Prompt 1:
Answer these questions from the forum post about reactor training and news reporting:
(a) How did the poster learn to work on cars?
(b) After going to the first sub, how long did it take before the poster was allowed to run the reactor?
(c) How often does the poster's training take place?
Prompt 2:
Continue the forum post about reactor training and news reporting, picking up after its last sentence.

A bigger point needs to be made. We are running out of clean everything - food, water, air, land. So what are we going to do about it?

Soapbox done. Flame me if you'd like, but I still hope to make even one little part of the world a better place to live, even if it takes my whole lifetime. :earth:

SpeedKnight
03-05-2006, 04:35 PM
That's what some reporters do the best. They report the facts, but don't give you all the information. People need to make the effort to get educated and many rarely do.

True enough. I'm a knowledge sponge... if I find something that interests me or that I feel I would find myself, at some point, arguing for or against... I learn about it.
I mean... I've become quite handy when it comes to working on cars. I've had no formal training. I learned everything from books and from trial and error... because mechanics are crooks. So now, they don't rip me off. :)

As for the topic at hand... I went through two years of grueling schooling before I went to my first sub. After that, it took another 10 months before I was allowed to run the reactor (usually takes about 12 to 14 months). On top of that we train WEEKLY on everything from the physics going on inside the reactor while it's up and running, what's going on when it's shutdown, the affects of coolant chemistry, heat transfer stuff, effects of radiation exposure, etc. etc. etc. I spend WAAAY too much time learning all this stuff to not get pissed when some reporter writes some crap that seemingly only serves the purpose of spinning up the ignorant!

[Records from a data source]
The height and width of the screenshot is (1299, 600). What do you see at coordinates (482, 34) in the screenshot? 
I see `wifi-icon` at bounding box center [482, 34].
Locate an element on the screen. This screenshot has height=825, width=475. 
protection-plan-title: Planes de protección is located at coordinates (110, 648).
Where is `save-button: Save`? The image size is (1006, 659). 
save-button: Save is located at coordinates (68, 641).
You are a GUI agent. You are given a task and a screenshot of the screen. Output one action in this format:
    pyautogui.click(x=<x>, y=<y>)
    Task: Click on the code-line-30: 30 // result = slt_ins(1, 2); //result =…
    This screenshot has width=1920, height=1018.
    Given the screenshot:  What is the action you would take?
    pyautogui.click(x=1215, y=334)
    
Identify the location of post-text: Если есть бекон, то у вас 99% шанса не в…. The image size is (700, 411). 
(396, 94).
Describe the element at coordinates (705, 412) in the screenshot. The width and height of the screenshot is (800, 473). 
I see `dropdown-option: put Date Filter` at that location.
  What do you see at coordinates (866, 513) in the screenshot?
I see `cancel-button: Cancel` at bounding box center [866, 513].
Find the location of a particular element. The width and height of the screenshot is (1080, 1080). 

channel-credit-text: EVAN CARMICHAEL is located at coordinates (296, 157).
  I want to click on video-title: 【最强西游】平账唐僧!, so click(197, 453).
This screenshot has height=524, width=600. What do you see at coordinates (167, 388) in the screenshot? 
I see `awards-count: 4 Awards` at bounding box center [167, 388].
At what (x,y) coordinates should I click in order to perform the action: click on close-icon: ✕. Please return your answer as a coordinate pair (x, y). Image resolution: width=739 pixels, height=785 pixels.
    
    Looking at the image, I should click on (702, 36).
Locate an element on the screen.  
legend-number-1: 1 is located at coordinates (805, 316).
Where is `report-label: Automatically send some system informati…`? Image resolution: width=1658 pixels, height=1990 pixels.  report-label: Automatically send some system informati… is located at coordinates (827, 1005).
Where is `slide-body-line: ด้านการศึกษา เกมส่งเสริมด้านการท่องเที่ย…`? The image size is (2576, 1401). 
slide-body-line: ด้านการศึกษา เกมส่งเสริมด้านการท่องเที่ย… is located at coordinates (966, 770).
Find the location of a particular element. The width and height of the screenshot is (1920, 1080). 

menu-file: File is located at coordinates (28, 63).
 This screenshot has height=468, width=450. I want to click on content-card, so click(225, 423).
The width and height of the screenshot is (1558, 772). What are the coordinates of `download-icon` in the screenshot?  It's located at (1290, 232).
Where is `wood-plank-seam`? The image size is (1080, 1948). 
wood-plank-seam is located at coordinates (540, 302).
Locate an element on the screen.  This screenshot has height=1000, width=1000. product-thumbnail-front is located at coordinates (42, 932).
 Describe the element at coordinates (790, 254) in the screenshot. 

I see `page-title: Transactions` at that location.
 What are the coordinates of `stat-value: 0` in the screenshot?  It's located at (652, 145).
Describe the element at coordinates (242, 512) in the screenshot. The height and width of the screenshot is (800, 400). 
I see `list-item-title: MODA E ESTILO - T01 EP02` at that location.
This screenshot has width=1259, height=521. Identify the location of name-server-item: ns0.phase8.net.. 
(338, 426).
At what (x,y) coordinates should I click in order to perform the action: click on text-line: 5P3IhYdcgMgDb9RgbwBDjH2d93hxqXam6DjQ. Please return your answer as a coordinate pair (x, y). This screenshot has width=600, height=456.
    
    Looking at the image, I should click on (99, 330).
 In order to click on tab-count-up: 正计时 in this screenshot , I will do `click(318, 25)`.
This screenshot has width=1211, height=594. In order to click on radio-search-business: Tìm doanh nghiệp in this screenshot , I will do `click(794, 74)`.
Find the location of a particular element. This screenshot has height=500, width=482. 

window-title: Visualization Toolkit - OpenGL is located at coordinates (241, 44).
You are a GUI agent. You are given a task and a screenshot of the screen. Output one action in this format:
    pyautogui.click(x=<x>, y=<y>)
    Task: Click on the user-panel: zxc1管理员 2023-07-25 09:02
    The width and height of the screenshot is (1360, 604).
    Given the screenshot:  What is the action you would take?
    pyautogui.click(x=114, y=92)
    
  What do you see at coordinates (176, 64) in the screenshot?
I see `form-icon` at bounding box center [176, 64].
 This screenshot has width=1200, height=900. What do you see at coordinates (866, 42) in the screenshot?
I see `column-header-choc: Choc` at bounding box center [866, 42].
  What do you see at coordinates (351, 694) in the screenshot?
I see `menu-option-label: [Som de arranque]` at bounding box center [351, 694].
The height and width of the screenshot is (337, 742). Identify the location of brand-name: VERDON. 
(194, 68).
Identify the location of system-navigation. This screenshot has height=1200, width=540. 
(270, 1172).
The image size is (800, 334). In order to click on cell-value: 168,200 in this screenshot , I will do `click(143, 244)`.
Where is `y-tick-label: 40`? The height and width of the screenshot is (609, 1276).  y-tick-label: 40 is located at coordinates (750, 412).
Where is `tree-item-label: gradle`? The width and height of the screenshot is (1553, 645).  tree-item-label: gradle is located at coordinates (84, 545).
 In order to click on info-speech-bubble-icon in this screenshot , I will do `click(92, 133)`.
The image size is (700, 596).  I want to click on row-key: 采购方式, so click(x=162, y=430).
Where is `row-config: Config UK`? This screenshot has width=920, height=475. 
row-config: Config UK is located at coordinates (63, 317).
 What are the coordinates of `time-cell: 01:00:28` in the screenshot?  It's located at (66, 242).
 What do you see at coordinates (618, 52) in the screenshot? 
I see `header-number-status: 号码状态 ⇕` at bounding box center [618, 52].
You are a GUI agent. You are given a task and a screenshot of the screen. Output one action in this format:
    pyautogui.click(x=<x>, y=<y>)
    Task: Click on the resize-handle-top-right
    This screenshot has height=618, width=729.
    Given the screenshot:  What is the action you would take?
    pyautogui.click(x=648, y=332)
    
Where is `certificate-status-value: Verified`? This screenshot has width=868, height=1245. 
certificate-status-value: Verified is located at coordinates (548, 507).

Response area 1:
(a) From books and from trial and error.
(b) Another 10 months.
(c) Weekly.

Response area 2:
Becca
03-05-2006, 05:53 PM
Thanks, Speedknight, I learned something today. I live within 30 miles of 2 different nuclear power plants so it's not unusual to see something in the news.

And, I really appreciate someone, with knowledge, getting on their 'soap box' to dispute something in the news instead of going off on a rant.

SpeedKnight
03-05-2006, 08:05 PM
Kate, dear...

I'm not by any means justifying illeagal discharges of any sort of waste. My rant here is merely how slanted this particular article is. Truth be told... every article I have ever seen about nuclear power is slanted in much the same way.
I agree that it is wrong for companies to not report hazordous discharges. In the case of this article, the amount of discharge that would truely be hazordous simply couldn't be hidden, I would think.
As far as I'm concerned, if a spill is contained and does not affect the general public, there's no need to report it. Even in the UberAnal world of the Navy's Nuclear Power Program, we don't report spills that don't leave the ship. On the flip side, if the spill is outside of the ship, we report it. I've seen that ONCE in my 12 year career.

My soap box is not from an environmental viewpoint... it's from one of putting out the right information! Even if the focus were on something other than nuclear power, I'd be nearly as peeved. It just so happens that this particular focus bites me more, because too many people are too willing to jump to the wrong conclusions when nuclear power is involved.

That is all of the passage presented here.